### What you will do
Using the data below, return every line that holds the word "computer".

Top of Data

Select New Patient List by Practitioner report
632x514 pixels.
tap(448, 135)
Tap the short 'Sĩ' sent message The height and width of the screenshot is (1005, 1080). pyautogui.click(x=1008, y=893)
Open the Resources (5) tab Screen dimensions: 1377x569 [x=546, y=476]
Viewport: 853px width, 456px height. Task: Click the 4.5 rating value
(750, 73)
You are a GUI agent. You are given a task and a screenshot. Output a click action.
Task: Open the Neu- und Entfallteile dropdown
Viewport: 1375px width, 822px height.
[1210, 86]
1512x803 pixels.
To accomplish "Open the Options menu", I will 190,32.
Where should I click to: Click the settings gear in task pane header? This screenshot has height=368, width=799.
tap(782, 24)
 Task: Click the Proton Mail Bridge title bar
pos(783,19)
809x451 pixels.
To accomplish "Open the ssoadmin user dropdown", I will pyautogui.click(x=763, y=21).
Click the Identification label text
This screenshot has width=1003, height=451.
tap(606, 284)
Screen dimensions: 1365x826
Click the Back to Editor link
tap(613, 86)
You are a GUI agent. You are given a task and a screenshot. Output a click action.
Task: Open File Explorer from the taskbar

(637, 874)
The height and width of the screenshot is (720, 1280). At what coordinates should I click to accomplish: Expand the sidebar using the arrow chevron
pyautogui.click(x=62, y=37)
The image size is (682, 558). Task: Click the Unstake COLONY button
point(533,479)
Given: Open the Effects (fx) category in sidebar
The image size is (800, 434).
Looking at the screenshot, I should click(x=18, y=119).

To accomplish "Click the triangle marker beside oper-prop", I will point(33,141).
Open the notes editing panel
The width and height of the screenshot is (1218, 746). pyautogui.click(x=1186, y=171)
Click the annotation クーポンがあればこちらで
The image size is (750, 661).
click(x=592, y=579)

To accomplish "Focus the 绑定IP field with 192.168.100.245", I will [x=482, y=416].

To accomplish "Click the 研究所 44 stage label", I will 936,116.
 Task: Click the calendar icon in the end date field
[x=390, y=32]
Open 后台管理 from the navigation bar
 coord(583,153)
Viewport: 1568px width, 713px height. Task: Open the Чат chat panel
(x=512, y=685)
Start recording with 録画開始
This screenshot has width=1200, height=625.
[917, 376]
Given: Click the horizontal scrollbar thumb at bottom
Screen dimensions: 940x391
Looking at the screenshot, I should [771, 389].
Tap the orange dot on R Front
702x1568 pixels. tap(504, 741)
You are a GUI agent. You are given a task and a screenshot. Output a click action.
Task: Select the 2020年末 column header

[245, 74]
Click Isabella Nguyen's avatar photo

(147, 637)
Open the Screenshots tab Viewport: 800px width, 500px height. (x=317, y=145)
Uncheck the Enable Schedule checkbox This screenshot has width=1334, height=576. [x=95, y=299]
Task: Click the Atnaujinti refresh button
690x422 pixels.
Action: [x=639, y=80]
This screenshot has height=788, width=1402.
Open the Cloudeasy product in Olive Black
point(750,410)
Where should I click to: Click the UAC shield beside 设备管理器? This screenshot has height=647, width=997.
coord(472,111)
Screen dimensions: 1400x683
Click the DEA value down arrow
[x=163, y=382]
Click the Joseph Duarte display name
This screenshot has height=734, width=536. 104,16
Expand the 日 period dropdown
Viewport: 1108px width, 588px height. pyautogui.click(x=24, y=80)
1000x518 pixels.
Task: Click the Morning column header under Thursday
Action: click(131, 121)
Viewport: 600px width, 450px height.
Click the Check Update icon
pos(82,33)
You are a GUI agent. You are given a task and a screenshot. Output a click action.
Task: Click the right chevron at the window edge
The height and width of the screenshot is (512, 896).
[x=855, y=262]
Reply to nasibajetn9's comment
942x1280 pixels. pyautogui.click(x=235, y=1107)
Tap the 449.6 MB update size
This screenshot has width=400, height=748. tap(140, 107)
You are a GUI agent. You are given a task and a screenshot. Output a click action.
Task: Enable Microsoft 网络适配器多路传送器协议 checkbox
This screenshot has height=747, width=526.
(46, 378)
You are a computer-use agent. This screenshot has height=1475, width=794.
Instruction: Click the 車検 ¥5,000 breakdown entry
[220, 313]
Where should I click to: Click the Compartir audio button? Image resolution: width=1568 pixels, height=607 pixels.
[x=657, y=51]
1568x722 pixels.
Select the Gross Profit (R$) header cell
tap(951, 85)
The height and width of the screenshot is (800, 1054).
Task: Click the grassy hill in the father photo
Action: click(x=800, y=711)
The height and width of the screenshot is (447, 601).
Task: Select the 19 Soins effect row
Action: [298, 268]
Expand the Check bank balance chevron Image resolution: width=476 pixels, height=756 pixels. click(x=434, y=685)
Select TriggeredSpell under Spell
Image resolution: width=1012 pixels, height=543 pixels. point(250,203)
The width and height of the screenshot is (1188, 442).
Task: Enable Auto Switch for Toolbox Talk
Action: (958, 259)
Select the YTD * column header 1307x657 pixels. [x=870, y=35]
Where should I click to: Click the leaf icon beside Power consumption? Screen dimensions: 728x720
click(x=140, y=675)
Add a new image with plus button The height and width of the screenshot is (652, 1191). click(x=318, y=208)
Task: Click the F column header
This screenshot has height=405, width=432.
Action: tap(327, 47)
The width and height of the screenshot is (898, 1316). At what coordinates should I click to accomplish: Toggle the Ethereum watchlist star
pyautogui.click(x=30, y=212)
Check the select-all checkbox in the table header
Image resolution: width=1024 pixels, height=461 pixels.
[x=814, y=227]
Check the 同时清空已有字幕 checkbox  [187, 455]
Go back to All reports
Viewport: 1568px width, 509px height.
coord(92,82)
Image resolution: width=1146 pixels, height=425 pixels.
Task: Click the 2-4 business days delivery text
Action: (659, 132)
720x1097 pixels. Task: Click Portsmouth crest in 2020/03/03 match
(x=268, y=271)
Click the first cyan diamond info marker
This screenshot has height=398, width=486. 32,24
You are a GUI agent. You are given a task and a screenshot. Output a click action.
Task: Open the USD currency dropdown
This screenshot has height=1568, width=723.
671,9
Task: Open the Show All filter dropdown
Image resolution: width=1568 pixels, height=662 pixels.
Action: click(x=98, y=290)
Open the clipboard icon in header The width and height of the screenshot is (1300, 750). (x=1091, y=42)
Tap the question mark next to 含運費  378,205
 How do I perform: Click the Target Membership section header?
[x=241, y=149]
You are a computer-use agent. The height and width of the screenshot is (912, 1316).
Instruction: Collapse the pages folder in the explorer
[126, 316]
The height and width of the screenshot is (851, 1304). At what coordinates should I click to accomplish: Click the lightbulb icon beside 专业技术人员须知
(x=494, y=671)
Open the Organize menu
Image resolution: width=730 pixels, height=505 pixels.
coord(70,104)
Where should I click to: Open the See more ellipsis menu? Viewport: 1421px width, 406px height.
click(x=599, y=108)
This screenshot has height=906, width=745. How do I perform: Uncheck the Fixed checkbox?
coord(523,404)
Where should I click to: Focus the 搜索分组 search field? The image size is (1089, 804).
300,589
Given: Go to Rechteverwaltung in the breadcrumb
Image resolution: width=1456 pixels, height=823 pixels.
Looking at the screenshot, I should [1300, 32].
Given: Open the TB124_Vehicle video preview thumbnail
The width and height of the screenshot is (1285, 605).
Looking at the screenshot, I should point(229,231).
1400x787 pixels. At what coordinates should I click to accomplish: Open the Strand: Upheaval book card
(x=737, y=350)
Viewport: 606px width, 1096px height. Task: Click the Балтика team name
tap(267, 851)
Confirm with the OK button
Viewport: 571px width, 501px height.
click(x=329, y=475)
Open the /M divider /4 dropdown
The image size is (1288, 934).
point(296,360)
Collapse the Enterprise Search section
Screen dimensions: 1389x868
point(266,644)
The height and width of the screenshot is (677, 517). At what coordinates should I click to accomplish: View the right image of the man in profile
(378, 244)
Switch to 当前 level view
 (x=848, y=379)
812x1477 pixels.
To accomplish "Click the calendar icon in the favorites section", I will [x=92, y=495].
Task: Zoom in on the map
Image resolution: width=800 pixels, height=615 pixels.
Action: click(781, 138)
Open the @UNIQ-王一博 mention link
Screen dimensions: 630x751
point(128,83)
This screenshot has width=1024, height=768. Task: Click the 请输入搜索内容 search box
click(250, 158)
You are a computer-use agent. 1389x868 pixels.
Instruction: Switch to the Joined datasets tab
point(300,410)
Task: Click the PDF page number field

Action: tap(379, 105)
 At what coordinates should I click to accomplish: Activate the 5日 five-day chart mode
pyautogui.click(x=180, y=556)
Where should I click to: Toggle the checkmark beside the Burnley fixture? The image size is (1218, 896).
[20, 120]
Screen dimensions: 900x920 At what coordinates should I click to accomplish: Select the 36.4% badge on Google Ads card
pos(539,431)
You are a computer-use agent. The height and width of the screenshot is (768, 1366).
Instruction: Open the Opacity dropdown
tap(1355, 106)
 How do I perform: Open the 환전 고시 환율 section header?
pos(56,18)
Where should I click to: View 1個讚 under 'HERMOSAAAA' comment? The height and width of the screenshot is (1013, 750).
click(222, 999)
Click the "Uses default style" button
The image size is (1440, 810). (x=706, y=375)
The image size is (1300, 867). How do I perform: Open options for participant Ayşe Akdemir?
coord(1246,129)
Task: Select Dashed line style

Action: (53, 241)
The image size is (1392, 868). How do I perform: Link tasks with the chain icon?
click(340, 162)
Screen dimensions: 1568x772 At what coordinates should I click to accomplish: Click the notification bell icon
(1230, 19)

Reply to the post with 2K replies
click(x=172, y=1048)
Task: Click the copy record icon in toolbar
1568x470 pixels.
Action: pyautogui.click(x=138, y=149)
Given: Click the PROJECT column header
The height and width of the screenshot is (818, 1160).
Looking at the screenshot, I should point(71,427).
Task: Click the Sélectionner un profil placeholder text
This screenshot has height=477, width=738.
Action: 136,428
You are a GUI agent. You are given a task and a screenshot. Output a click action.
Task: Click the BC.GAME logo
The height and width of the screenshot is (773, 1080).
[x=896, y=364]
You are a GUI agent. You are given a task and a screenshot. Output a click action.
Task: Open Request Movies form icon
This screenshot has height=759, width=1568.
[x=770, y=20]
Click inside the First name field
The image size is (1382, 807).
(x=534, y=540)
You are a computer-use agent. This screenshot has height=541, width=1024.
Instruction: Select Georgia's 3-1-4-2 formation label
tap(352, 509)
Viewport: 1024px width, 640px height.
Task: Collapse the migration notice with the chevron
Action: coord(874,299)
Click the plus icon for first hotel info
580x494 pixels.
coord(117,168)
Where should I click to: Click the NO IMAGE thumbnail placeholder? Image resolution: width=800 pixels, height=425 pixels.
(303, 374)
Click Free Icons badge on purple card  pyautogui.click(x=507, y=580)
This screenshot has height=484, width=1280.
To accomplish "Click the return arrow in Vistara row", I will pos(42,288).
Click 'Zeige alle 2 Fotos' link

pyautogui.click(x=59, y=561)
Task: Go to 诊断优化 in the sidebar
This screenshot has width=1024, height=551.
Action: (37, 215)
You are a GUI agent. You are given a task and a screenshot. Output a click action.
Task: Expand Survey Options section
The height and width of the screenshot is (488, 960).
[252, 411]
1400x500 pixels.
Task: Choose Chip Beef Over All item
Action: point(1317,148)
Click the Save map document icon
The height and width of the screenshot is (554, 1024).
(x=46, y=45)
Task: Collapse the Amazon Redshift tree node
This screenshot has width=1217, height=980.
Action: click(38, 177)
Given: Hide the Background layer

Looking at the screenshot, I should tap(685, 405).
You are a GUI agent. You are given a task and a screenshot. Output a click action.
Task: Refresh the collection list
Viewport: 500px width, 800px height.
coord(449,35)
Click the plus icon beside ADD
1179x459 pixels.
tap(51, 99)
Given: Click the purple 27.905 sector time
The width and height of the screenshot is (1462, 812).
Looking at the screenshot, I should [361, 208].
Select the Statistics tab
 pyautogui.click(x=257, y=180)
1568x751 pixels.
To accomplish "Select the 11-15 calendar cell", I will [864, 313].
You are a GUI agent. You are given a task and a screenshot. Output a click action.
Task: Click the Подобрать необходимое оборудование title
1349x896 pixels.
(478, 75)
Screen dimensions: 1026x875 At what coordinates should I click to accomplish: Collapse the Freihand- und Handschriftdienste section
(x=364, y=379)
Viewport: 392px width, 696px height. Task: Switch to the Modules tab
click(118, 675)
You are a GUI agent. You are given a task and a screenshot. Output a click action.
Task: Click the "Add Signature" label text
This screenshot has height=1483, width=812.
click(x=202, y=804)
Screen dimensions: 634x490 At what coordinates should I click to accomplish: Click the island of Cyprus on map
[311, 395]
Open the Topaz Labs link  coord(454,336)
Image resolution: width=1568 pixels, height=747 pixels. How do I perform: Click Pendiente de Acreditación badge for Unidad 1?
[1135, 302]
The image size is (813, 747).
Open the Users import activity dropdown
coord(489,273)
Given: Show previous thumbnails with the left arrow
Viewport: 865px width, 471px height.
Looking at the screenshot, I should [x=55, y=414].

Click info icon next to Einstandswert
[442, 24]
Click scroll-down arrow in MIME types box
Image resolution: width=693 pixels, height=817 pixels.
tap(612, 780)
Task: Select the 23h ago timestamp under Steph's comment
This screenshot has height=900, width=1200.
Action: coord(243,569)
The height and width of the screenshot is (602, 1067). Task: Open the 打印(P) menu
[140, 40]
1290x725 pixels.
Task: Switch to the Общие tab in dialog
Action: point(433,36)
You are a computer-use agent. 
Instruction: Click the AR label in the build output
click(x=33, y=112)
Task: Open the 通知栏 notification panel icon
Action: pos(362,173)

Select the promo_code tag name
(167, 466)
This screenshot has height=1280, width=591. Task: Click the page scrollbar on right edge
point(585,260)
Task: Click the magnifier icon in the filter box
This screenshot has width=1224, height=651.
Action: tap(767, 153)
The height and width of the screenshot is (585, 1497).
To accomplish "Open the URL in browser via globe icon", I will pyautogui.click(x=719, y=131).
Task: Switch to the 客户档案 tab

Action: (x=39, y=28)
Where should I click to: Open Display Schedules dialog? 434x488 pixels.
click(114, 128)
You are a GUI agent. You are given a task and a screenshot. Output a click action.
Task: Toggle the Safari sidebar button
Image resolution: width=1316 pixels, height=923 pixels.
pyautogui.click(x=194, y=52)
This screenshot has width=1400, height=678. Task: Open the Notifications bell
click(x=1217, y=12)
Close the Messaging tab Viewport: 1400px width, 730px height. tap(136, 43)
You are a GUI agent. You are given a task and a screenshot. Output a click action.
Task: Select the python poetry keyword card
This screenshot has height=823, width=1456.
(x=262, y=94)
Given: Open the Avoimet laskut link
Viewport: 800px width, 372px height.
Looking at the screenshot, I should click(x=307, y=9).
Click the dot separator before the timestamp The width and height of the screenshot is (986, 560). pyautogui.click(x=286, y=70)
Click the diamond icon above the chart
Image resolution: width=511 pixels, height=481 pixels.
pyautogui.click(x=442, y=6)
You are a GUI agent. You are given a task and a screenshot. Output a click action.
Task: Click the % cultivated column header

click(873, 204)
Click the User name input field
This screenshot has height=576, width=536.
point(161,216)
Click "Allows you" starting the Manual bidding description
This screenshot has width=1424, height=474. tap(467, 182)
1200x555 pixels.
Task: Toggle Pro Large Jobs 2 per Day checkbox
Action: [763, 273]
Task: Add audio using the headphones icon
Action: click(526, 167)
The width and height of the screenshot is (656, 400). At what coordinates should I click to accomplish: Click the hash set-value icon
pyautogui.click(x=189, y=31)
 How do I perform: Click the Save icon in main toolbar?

Bottom of Data

### Result for this task
You are a computer-use agent. This screenshot has height=1475, width=794.
You are a computer-use agent. The height and width of the screenshot is (912, 1316).
You are a computer-use agent. 1389x868 pixels.
You are a computer-use agent. The height and width of the screenshot is (768, 1366).
You are a computer-use agent. This screenshot has height=541, width=1024.
You are a computer-use agent. 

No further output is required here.